**Your goal:** Copy the material word for word, starting with the line that contains "You are a computer-use" and going on through the line that contains "point(758,43)". Leave the pictures out of your copy.

**Data rows:**
■ ■ ■ ■
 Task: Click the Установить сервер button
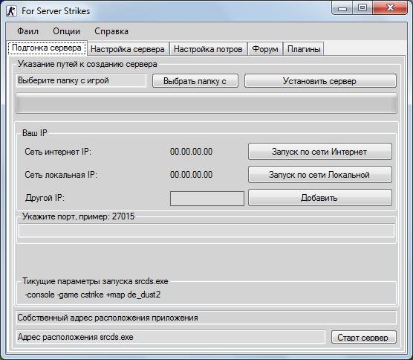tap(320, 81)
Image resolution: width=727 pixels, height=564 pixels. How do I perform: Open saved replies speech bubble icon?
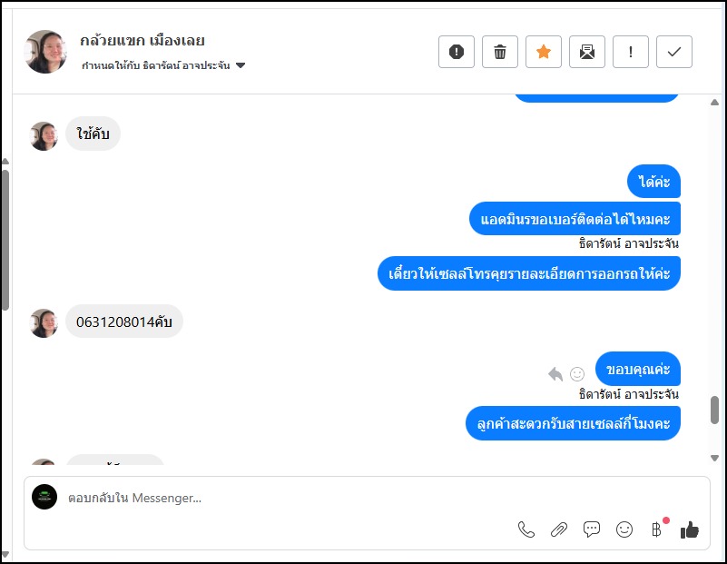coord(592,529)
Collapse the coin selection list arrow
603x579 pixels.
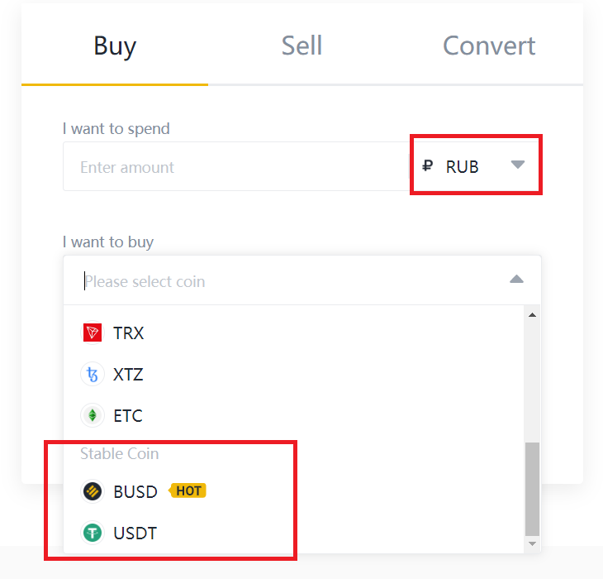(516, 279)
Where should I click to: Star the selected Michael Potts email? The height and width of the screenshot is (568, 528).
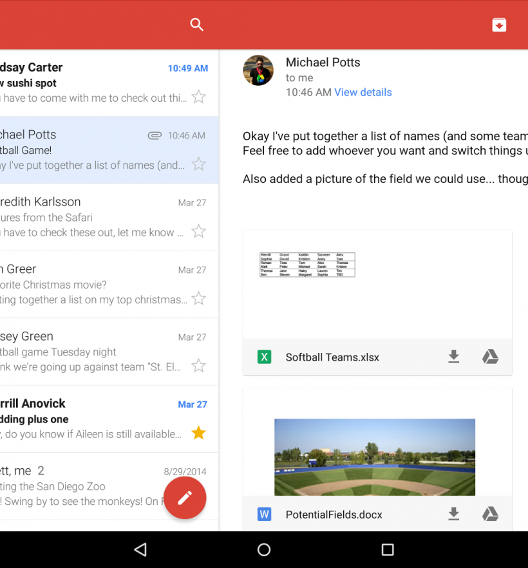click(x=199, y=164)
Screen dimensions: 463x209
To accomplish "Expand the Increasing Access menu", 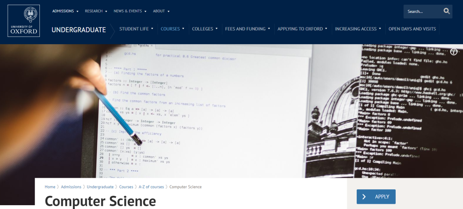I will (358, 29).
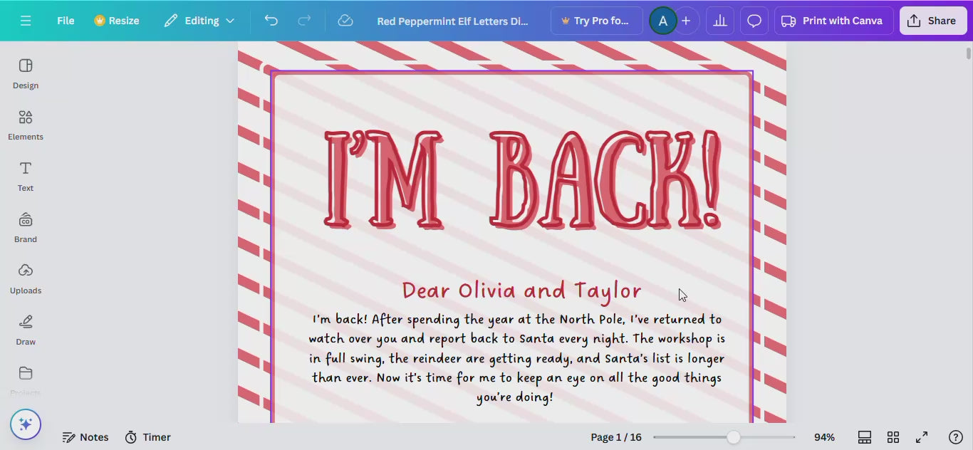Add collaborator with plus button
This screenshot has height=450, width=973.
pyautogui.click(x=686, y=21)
■ ■ ■ ■
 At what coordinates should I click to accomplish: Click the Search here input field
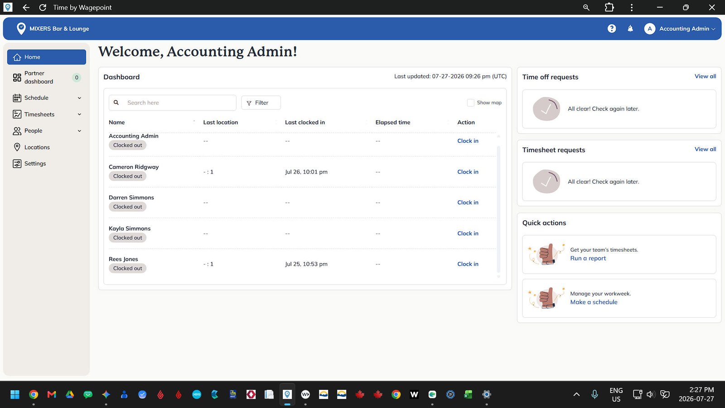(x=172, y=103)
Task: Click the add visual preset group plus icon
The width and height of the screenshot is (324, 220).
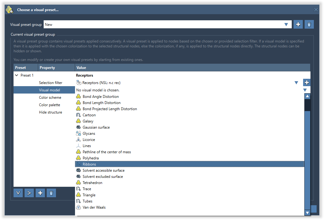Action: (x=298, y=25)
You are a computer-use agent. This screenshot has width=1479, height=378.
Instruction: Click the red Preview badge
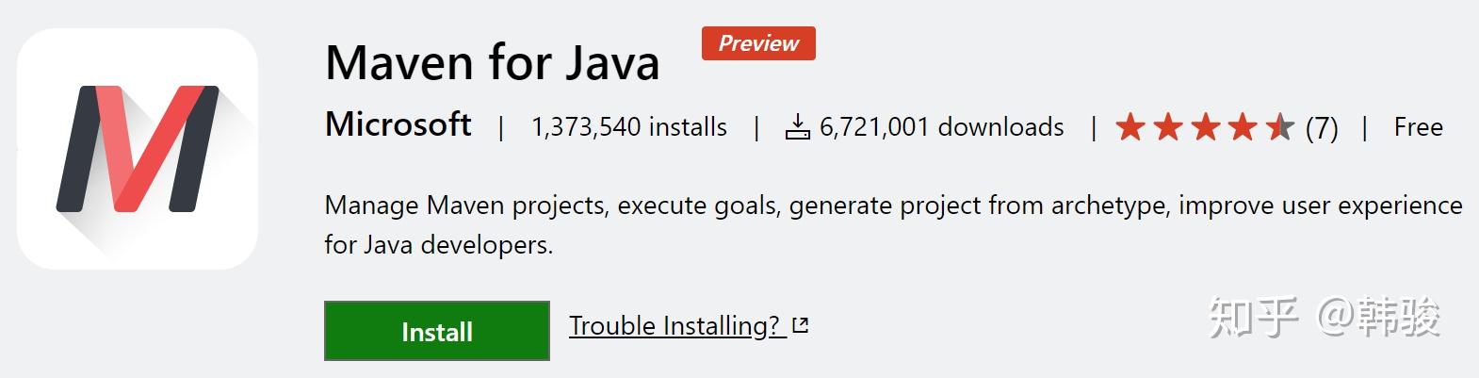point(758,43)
■ ■ ■ ■
**Output for this exercise:**
You are a computer-use agent. This screenshot has width=1479, height=378.
Instruction: Click the red Preview badge
point(758,43)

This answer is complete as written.